Change is in the works, but won’t be immediate, Doug Donaldson, minister of Forests, Land, Natural Resource Operations, and Rural Development said in an email to The Seattle Times.
“We are taking seriously the challenge of managing our vital old forests […] in B.C. That’s why we launched a review and engagement process by two independent experts to examine the issue and provide recommendations,” Donaldson wrote.
“Addressing the issue of managing old growth forests while supporting workers and communities has been a challenge for more than 30 years … This is a problem many years in the making and it won’t be solved immediately. We need a science-based approach … that respects and understands the benefits of old growth to biodiversity in our forests …
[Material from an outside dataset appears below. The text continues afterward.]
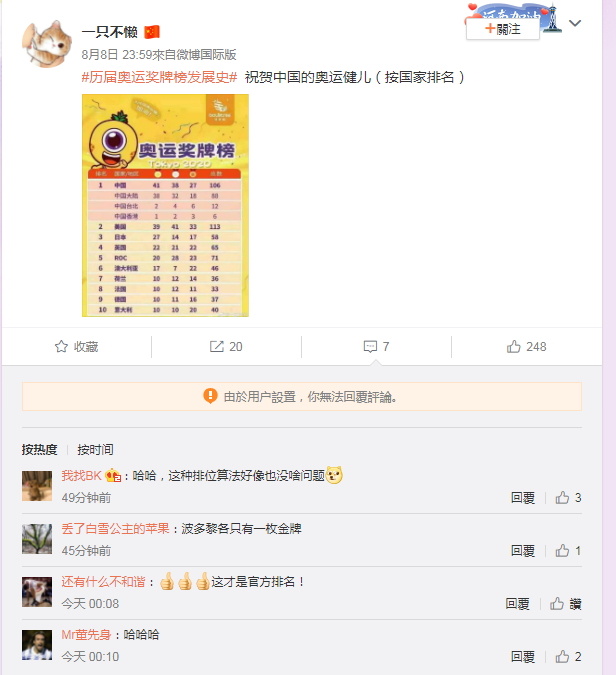The image size is (616, 675).
Task: Sort comments by 按时间
Action: (x=95, y=449)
“We agree that more work needs to be done… to resolve this.”
At stake are more than big trees. Orca whales also rub on beaches downstream and adjacent to some of the forests being cut. Salmon, primarily chinook, are the primary food source for the northern and southern resident populations of orca whales. Salmon depend on cool, clean water in the streams where they spawn and rear, streams that wind through forests ultimately to saltwater where hungry orcas hunt.
“Salmon connect the land to the sea,” said Andrew Trites, director of the Marine Mammal Research Unit at the University of British Columbia’s Vancouver campus. “All of us are hoping that there is going to be enough fish to feed the southern residents and northern residents.
“How we treat and take care of our forests ultimately determines the fate of our salmon populations. This isn’t just about controlling fishing, it is about controlling what we do on the land.”
Old-growth forests also shelter a vast suite of terrestrial life. Insects that live nowhere else thrive in the worlds within worlds of old-growth canopies. Bears den in the cavities of massive gnarly old trees, and birds, including pileated woodpeckers, nest and feed in their branches. Inland rainforests host lichen that are a primary food of mountain caribou, now pushed to the brink of extinction by loss of the forests they depend on.
The Grey Ghost herd in the south Selkirks, the only mountain caribou in the Lower 48, is already functionally extinct.
Cutting and replanting the old-growth forests that supported caribou and other wildlife will produce fiber, but not the ecological web of life that was lost, said Karen Price, another author on the report.“They are not forests, they are plantations.”
More than 25 years ago, after the so-called War in the Woods over logging in the old growth at Clayoquot Sound, some B.C. old growth remains protected. But all over the province, the losses still continue, Price said. There is no one forest, no one place at risk and most of the valley bottom old growth is already gone.
For years she taught forest ecology at the Bamfield Marine Sciences Centre on the west side of Vancouver Island, and could take her students to see valley bottom old-growth stands minutes from the classroom, Price said. Before long the students had to take a two-hour bus ride to see old growth because so much had been cut. “We could stand our whole class on one of the stumps, 24 students.”
Old-growth forest and forests in general are under assault around the globe as climate change cranks up both the assaults on big trees, and the need to preserve them.
Bugs, wind, drought and fire are taking out big old trees disproportionately as the climate warms. Yet one of the best defenses against a roasting climate is forests and especially big old trees. Big trees hold 50% of the above ground biomass in a forest and their ability to store carbon is without equal. To moderate the effects of climate change, foresters need to retain the largest trees, and recruit more by letting forests grow, scientists have found.
Price said the team put the report out to alert the public to just how little old growth is left, and the reality that cut blocks are still being drawn by B.C. Timber Sales on what’s left for logging.
“It wasn’t a surprise to any of us,” Price said. “But we were frustrated that nobody knew this.”